WORK INSTRUCTIONS.
Output begins at the line with "Viewport: 638px width, 529px height." and ends at the last line of the records below. Copy each line in that span exactly, and leave out pictures.

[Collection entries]
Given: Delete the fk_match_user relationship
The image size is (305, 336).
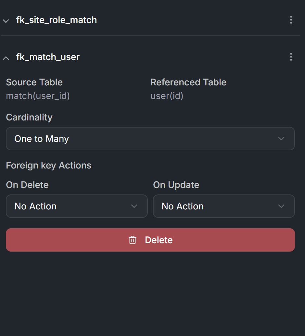Looking at the screenshot, I should click(150, 240).
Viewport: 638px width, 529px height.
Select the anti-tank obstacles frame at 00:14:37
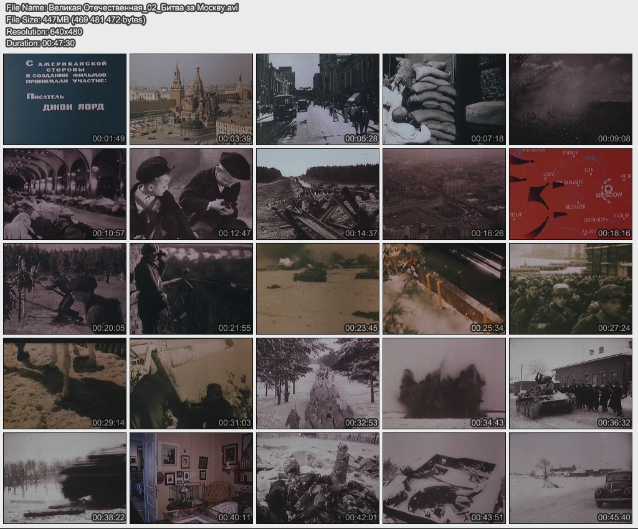318,194
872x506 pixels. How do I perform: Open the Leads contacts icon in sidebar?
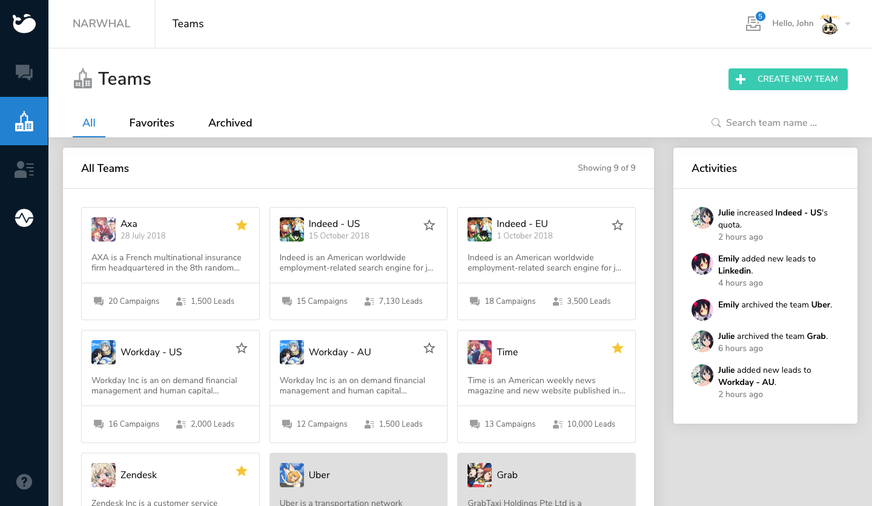(24, 169)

EXERCISE RESULT.
Viewport: 638px width, 529px height.
Select the anti-tank obstacles frame at 00:14:37
318,194
872x506 pixels. How do I perform: Open the Leads contacts icon in sidebar?
(24, 169)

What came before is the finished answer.